The problem: Reproduce the listing below exactly, beginning with its first line and ending with the line that holds "Given: Expand the"; pictures are not part of the copy.

----- Given data

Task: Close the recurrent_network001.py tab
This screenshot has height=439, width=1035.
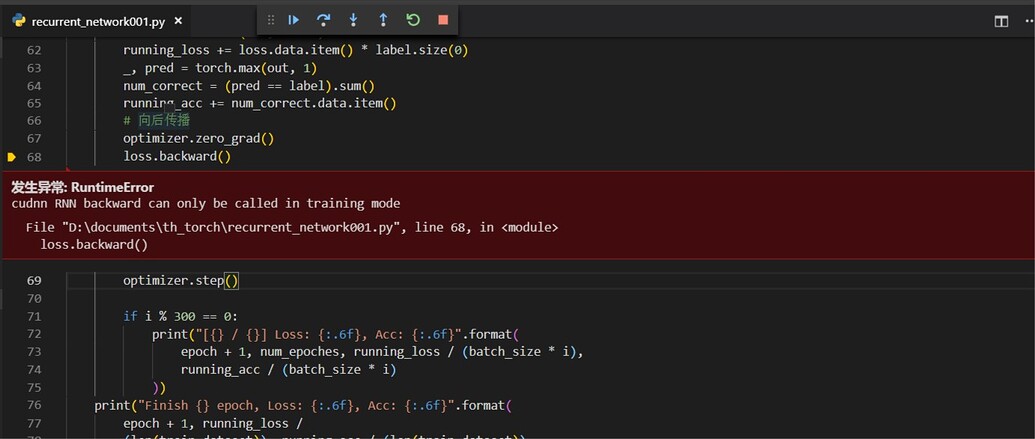Action: tap(177, 21)
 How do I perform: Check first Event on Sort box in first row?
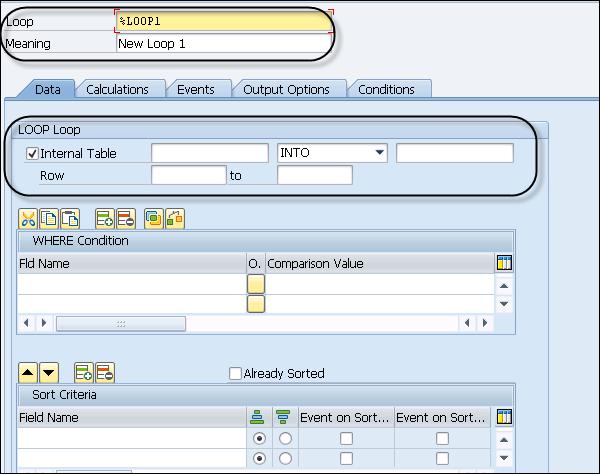[x=346, y=439]
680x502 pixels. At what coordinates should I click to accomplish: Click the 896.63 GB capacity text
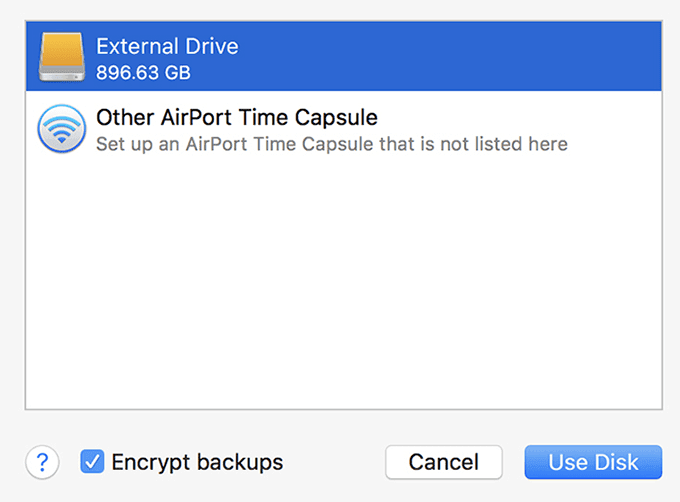[143, 73]
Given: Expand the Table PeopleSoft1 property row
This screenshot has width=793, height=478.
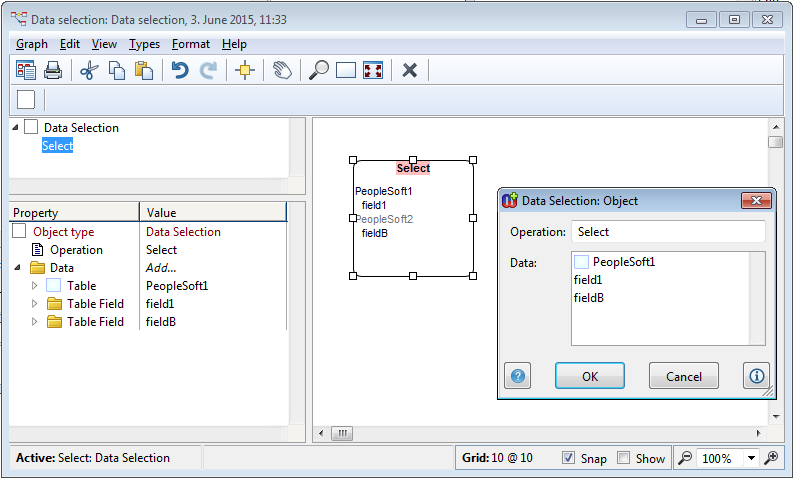Looking at the screenshot, I should (35, 286).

----------

Exercise output:
Task: Close the recurrent_network001.py tab
This screenshot has height=439, width=1035.
Action: tap(177, 21)
 How do I perform: Check first Event on Sort box in first row?
[x=346, y=439]
680x502 pixels. At what coordinates should I click to accomplish: Click the 896.63 GB capacity text
[143, 73]
Given: Expand the Table PeopleSoft1 property row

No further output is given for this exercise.